The Pope noted that today, “we observe on the one hand the dominance of the nihilism of those who no longer believe in anything except their own wellbeing, advantage and profit, of those who throw life away, having become accustomed to the saying, “if God does not exist then everything is permissible”. “On the other hand, we see the growing emergence of rigid and fundamentalist reactions on the part of those who, through violent words and deeds, seek to impose extreme and radical attitudes which are furthest from the living God”.
“Religions, on the contrary, which help to discern the good and put it into practice through deeds, prayer and diligent cultivation of the inner life,” Francis explained, “are called to build a culture of encounter and peace, based on patience, understanding, and humble, tangible steps. This is the way a humane society is best served. For its part, society must always overcome the temptation to take advantage of religious factors: religions must never be instrumentalised, nor can they ever lend support to, or approve of, conflicts and disagreements.”
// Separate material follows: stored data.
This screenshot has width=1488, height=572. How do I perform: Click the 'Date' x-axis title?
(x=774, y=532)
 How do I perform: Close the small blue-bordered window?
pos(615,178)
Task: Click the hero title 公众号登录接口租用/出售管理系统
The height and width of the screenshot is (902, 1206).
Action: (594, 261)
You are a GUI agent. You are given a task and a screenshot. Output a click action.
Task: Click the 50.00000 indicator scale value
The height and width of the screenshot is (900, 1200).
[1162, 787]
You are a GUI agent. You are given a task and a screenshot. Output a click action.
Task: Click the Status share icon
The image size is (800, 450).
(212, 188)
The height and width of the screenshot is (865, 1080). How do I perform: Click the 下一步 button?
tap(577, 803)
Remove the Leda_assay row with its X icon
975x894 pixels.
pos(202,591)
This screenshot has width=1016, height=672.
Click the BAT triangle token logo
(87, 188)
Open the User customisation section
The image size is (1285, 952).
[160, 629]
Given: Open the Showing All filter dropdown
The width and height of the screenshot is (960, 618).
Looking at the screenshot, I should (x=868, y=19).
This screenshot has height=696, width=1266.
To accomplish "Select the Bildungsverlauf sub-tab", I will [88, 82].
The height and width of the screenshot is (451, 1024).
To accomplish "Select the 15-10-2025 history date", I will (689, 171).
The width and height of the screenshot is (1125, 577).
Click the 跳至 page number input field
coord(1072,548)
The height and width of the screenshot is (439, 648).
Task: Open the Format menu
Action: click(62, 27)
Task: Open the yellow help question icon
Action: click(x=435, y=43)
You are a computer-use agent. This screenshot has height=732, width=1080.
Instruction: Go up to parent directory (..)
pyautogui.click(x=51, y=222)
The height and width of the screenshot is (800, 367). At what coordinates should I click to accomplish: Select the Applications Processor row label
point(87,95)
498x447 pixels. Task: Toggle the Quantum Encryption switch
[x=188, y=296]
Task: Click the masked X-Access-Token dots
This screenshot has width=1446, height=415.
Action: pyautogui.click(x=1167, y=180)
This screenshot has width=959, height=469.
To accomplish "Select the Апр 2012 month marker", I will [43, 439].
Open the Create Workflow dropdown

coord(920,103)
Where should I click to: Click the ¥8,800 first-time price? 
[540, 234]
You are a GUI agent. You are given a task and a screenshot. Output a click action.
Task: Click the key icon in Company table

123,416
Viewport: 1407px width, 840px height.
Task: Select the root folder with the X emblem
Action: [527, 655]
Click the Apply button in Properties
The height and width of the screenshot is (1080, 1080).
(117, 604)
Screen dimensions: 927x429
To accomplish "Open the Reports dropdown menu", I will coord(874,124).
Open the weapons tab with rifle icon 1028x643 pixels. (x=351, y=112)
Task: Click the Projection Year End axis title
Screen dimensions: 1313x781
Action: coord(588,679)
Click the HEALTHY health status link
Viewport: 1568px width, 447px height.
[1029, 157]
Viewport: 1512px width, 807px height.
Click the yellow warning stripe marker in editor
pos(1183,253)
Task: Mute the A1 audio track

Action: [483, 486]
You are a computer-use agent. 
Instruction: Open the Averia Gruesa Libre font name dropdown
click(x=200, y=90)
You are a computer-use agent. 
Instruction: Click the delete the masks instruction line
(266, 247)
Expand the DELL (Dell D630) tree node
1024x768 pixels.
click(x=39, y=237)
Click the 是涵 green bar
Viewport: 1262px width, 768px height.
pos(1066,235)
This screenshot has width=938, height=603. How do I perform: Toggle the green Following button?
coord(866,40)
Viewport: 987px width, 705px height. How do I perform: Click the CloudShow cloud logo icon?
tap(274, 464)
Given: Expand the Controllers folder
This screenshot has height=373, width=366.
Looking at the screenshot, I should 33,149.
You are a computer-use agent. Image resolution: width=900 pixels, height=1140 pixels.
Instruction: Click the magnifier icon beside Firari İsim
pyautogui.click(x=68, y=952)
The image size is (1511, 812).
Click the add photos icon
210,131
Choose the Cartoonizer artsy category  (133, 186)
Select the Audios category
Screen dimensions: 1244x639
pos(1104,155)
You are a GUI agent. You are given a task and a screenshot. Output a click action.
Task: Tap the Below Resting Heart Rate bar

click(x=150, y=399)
Just as he used the image of the carpet to illustrate his point at this morning’s mass for the country’s small flock of Catholics, so this afternoon, Francis referred to the example of a local artefact, the precious artistic windows, crafted simply out of wood and tinted glass (Shebeke). A very special method is used to make these windows: neither glue nor nails are used, but the wood and the glass are set into each other through time-consuming and meticulous effort. “In the same way,” Francis observed, “it is the task of every civil society to support religion, which allows a light to shine through, indispensable for living. In order for this to happen, an effective and authentic freedom must be guaranteed. Artificial kinds of “glue” cannot be used, which bind people to believe, imposing on them a determined belief system and depriving them of the freedom to choose; nor is there a need for the external “nails” of worldly concerns, of the yearning for power and money.”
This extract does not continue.